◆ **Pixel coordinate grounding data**
----

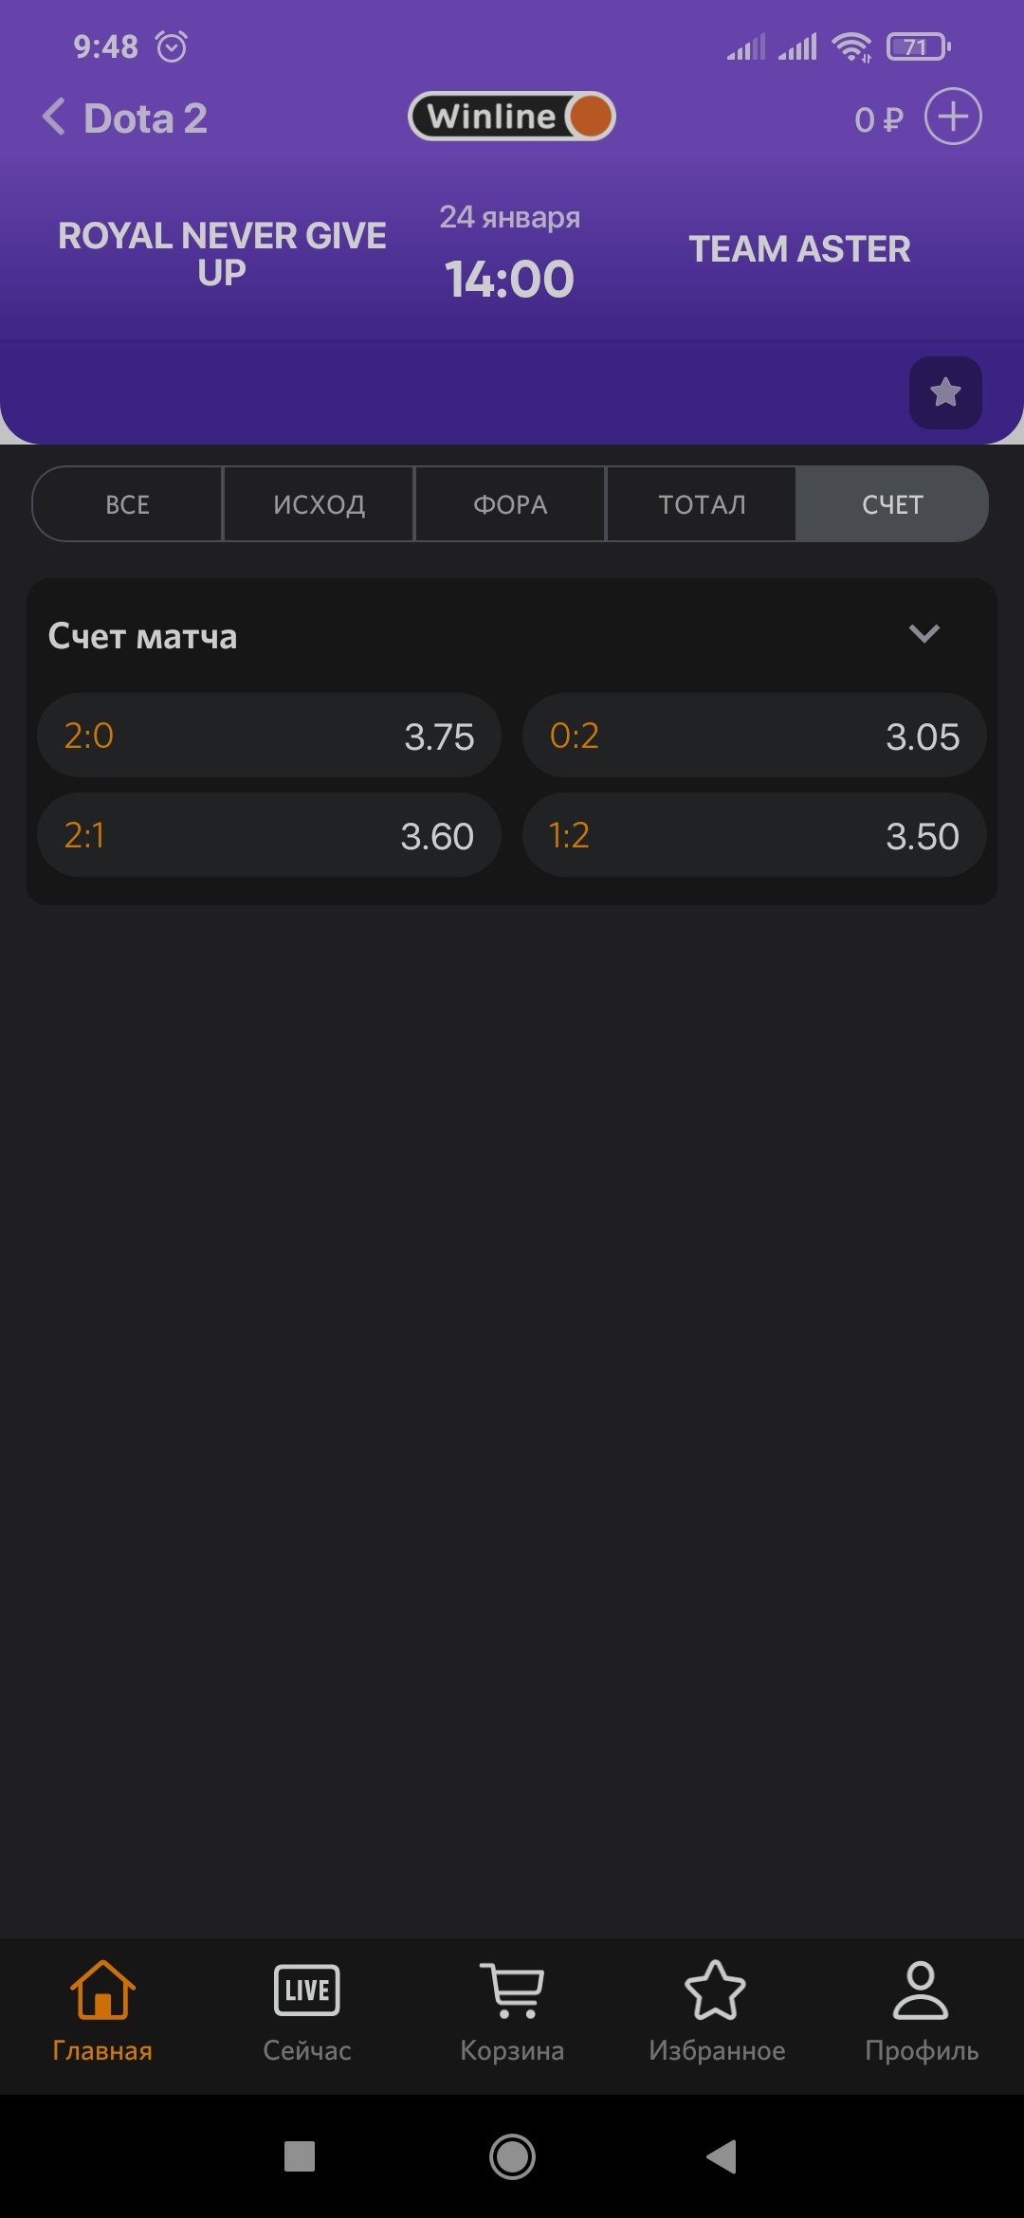Open the Профиль user icon
Viewport: 1024px width, 2218px height.
[921, 2009]
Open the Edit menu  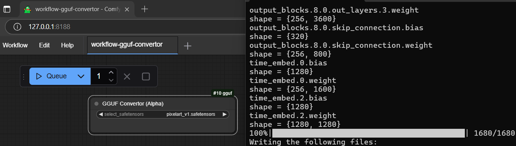(x=44, y=45)
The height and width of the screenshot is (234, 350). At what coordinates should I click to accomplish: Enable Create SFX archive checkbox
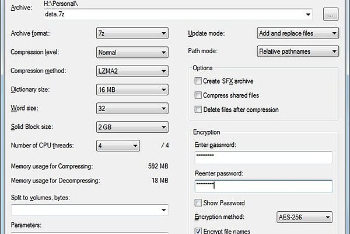coord(198,81)
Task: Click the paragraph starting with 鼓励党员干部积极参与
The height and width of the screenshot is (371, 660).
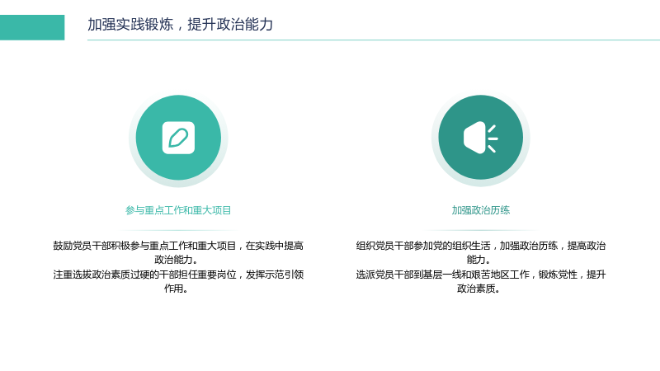Action: pos(178,252)
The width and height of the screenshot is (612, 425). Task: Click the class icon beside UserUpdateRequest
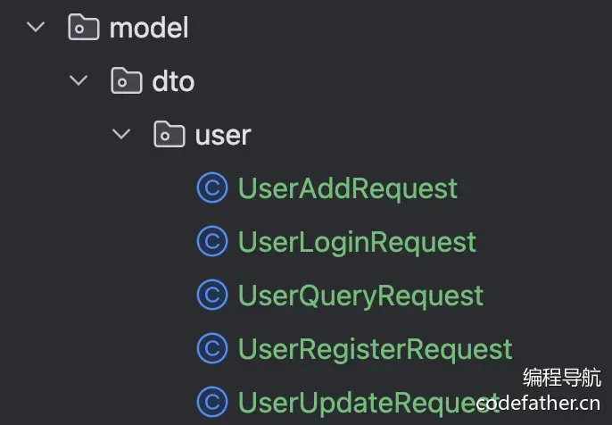click(212, 402)
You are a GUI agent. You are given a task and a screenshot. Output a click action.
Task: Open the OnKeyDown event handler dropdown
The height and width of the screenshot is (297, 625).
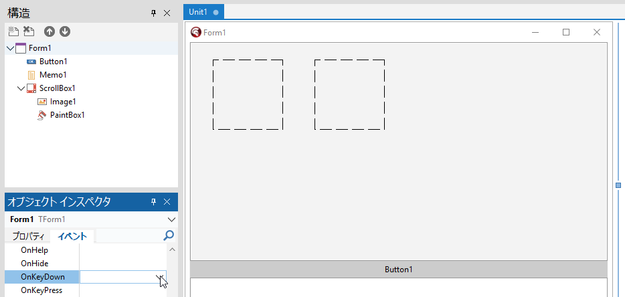159,276
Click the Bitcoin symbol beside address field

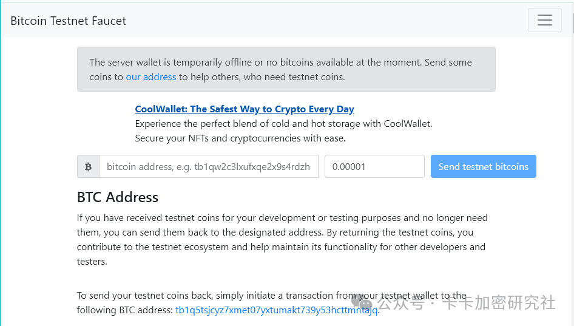(x=88, y=166)
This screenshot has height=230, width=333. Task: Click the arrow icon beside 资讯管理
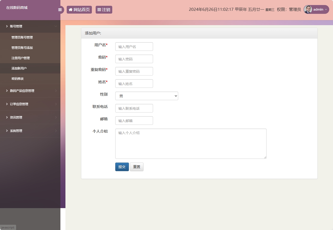(56, 117)
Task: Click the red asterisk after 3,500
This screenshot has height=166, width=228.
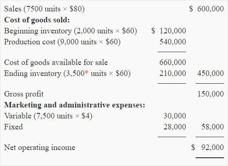Action: coord(87,72)
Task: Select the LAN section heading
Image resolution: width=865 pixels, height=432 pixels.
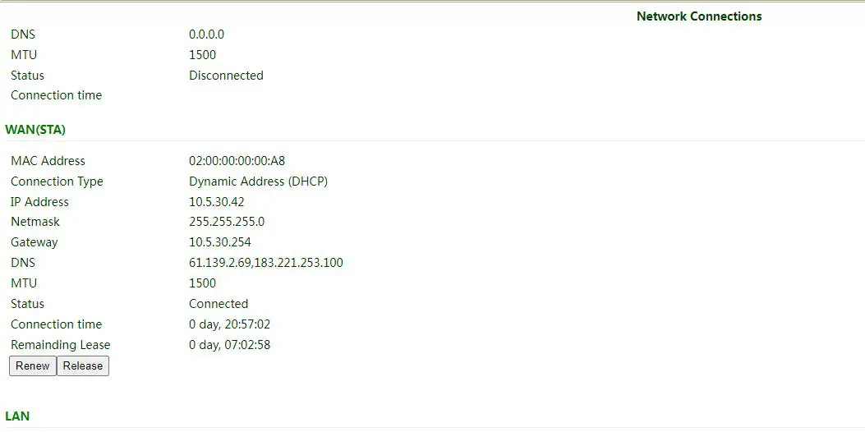Action: (x=17, y=416)
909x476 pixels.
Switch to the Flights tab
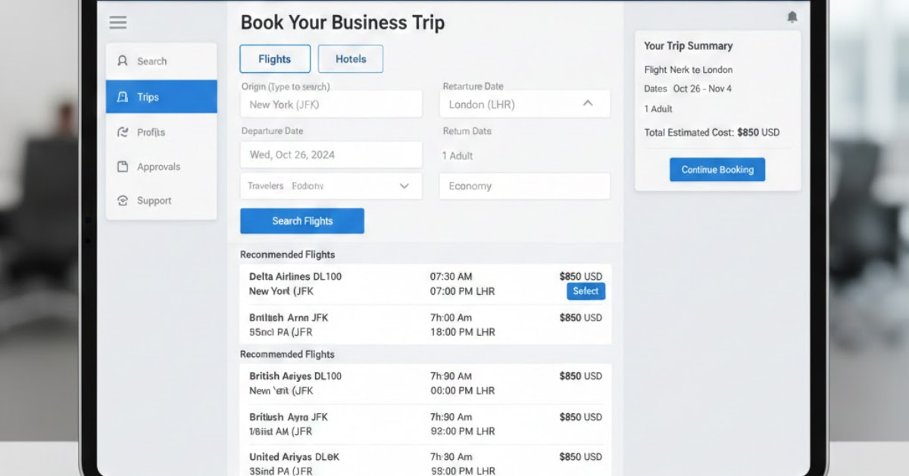[x=274, y=58]
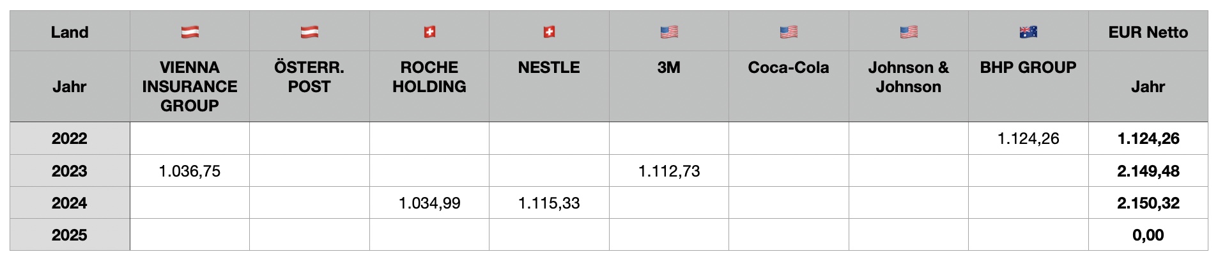Select the Swiss flag above Roche Holding
This screenshot has height=261, width=1218.
429,32
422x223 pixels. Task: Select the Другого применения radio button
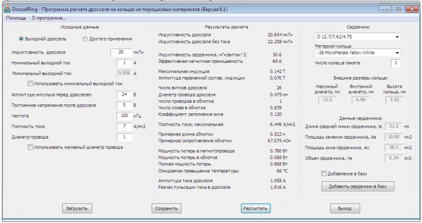coord(85,38)
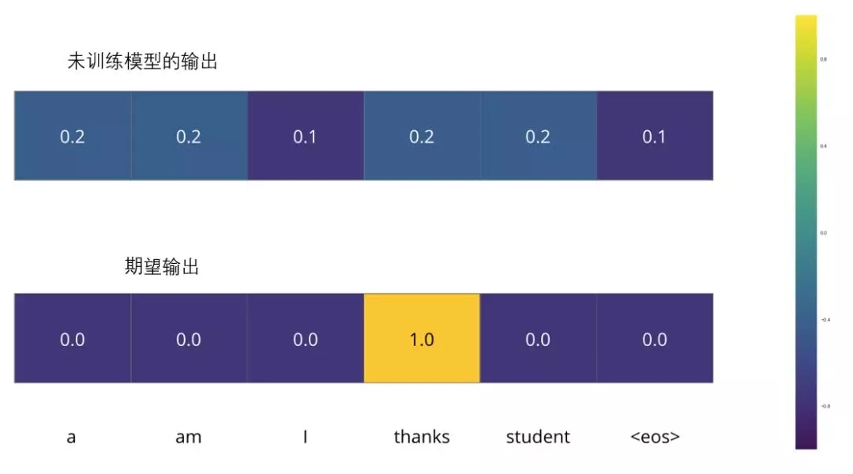Click expected 0.0 cell above 'a'
The height and width of the screenshot is (474, 853).
pos(73,338)

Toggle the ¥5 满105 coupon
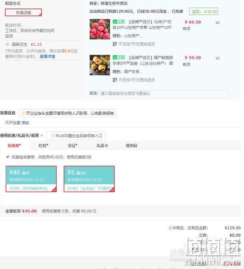click(89, 179)
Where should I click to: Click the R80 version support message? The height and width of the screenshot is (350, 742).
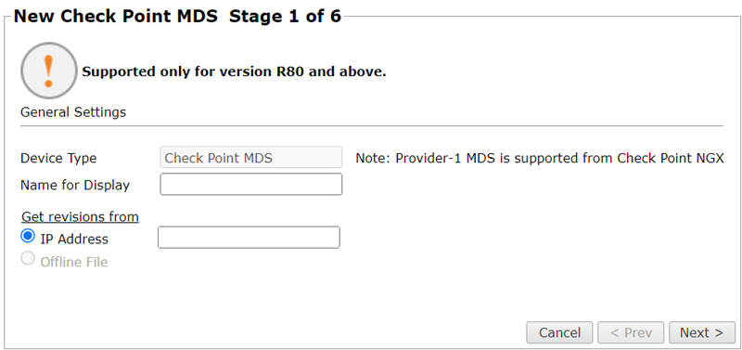pyautogui.click(x=235, y=72)
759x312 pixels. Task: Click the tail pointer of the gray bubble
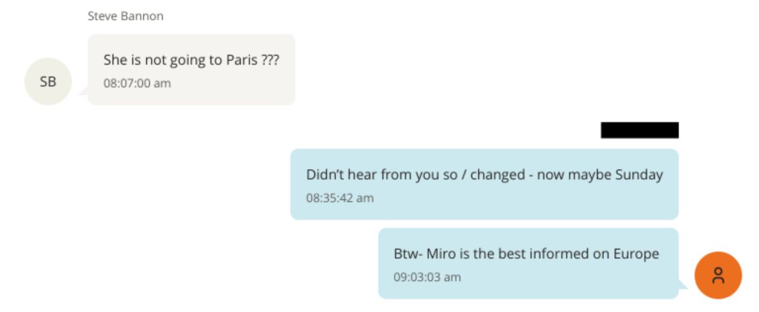(83, 94)
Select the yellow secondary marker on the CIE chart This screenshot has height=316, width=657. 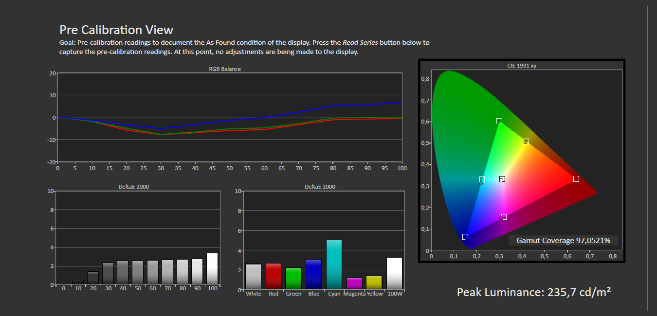coord(526,141)
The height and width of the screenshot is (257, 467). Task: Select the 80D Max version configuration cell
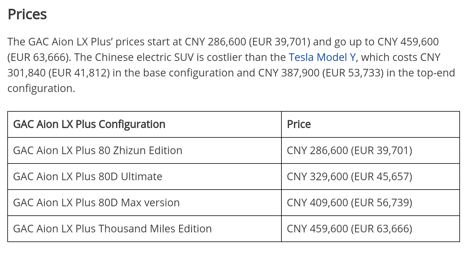coord(96,203)
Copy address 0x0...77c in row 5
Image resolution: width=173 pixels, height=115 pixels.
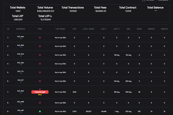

----

Both ends included, copy the lines from the one holding "Copy address 0x0...77c in row 5" to the last line of the entries exactly, with all pictures left out.

◆ **OUTPUT BELOW**
Copy address 0x0...77c in row 5
Image resolution: width=173 pixels, height=115 pixels.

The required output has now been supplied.